TEXT FOR ANALYSIS:
——————

The heartbreaking photo of a wounded woman has come to symbolize the tragedy of the Boston Marathon, and the story behind it is just as devastating.
Her name is Nicole Gross. A happy photo taken before the marathon shows her with her sister, Erica, and their mom, Carol. Their mom came to Boston to run the race, and the sisters were there to cheer her on. They were standing near the finish line, eager to cheer for mom, when tragedy struck.
In a heartbeat, joy turned to horror as Nicole, a personal trainer from North Carolina was blasted to the ground by the bomb. Her husband, Michael, was also wounded. But it was Erica who caught the worst of it and lost a leg.
Another woman's sorrow knows no bounds. She's the mother of Krystle Campbell, a restaurant manager who was killed by the bomb.
At first, Patty Campbell had been told her daughter was only wounded. But the wounded woman turned out to be Krystle's friend who was watching the race with her. Krystle's mom learned the terrible truth at the hospital.
Another iconic image from the marathon: a wounded spectator named Jeff Bauman, who lost both his legs. An heroic man in the cowboy hat, was photographed putting a tourniquet on Bauman's leg. His name is Carlos Arredondo, a peace activist whose son, a Marine, was killed in Iraq in 2004.
When the bombs went off, Arredondo ran to help Jeff Bauman, later recalling: "I went down to the ground to comfort him."
And we're learning more about littlest victim, Martin Richard, and what impelled him to create that heartbreaking poster reading: "No more hurting people. Peace."
It seems Martin was deeply affected by the shooting death of Trayvon Martin, and made the poster in response to that tragedy.
Now, little Martin's poster has become a worldwide symbol of a cry for hope in these troubled times.

——————

Source data
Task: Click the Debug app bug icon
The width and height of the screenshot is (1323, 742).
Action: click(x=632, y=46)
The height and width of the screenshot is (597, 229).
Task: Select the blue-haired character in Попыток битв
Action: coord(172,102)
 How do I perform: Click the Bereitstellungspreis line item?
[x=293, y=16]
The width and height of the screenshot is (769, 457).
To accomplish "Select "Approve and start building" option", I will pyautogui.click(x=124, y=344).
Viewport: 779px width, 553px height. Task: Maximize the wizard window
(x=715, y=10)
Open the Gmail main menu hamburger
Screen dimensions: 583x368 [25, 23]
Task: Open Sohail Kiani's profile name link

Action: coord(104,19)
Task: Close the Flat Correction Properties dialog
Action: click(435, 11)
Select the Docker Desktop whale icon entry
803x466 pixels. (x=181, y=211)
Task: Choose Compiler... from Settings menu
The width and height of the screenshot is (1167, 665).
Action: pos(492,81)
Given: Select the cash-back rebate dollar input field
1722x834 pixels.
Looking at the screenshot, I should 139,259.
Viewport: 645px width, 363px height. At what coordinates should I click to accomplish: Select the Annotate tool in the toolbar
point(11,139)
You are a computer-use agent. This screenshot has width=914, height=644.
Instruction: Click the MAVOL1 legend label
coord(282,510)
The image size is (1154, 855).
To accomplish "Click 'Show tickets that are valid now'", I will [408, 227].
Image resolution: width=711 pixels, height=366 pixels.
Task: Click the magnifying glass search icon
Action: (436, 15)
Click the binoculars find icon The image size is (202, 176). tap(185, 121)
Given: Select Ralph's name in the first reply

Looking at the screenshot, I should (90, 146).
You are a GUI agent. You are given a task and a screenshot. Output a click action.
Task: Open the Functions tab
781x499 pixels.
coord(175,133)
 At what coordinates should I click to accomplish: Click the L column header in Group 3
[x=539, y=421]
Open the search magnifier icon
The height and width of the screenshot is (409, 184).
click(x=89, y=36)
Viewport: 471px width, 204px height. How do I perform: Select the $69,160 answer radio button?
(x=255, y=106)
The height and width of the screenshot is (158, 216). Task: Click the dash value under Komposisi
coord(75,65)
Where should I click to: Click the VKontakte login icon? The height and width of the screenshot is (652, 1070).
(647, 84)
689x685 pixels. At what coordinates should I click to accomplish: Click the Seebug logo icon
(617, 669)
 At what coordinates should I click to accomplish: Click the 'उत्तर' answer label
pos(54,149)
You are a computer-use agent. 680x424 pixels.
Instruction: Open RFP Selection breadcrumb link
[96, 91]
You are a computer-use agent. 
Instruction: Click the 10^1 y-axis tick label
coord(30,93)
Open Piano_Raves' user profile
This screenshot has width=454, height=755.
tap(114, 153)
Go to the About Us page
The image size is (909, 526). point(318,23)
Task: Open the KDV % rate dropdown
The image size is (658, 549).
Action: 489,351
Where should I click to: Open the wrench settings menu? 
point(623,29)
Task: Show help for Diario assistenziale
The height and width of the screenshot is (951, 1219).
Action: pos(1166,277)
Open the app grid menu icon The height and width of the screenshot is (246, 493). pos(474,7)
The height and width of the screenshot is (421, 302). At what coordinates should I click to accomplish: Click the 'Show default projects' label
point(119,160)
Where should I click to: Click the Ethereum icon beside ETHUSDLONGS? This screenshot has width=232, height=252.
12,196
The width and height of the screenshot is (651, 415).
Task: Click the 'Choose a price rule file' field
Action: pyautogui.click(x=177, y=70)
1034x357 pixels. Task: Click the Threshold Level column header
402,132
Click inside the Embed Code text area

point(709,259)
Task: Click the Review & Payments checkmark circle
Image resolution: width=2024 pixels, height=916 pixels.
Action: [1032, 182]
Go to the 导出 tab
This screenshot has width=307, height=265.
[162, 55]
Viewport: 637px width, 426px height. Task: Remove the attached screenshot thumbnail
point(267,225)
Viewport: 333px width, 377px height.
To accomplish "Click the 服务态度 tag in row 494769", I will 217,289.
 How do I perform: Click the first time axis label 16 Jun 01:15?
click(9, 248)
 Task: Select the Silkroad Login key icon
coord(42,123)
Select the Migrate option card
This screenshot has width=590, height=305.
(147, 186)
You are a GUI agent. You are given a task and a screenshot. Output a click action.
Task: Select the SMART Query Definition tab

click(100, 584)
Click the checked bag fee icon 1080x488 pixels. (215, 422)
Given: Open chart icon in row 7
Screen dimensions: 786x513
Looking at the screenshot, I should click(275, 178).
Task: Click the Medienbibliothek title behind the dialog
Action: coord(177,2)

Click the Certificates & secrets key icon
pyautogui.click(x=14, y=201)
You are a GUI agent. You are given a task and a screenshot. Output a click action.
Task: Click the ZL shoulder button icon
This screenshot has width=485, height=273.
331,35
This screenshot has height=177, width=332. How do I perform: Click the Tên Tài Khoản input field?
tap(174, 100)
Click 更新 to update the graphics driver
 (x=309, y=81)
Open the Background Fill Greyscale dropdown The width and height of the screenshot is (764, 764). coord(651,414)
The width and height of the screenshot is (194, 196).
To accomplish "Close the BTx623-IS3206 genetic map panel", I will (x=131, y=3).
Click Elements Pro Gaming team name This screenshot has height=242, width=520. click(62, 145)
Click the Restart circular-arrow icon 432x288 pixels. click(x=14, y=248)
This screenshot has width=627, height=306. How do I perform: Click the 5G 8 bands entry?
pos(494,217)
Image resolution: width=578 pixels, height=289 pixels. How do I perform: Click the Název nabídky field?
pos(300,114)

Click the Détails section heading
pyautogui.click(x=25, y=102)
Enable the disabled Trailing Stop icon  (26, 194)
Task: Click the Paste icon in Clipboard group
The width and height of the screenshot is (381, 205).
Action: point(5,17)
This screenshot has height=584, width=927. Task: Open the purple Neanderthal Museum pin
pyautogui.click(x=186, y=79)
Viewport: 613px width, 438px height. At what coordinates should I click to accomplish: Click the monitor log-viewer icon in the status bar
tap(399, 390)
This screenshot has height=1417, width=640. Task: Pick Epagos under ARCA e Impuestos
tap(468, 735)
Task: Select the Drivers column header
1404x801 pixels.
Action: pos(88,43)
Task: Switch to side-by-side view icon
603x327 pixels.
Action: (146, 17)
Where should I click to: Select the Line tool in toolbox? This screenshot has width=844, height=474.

——————

TASKS TO CARRY OUT:
**1.** List every person the Boston Marathon text identifies by both a first name and a last name.
**2.** Copy the Boston Marathon text from "Another iconic image" up to and including "Iraq in 2004.", renaming "cowboy hat" to "baseball cap".

ANSWERS TO THE PROBLEMS:
**1.** Nicole Gross, Krystle Campbell, Patty Campbell, Jeff Bauman, Carlos Arredondo, Martin Richard, Trayvon Martin

**2.**
Another iconic image from the marathon: a wounded spectator named Jeff Bauman, who lost both his legs. An heroic man in the baseball cap, was photographed putting a tourniquet on Bauman's leg. His name is Carlos Arredondo, a peace activist whose son, a Marine, was killed in Iraq in 2004.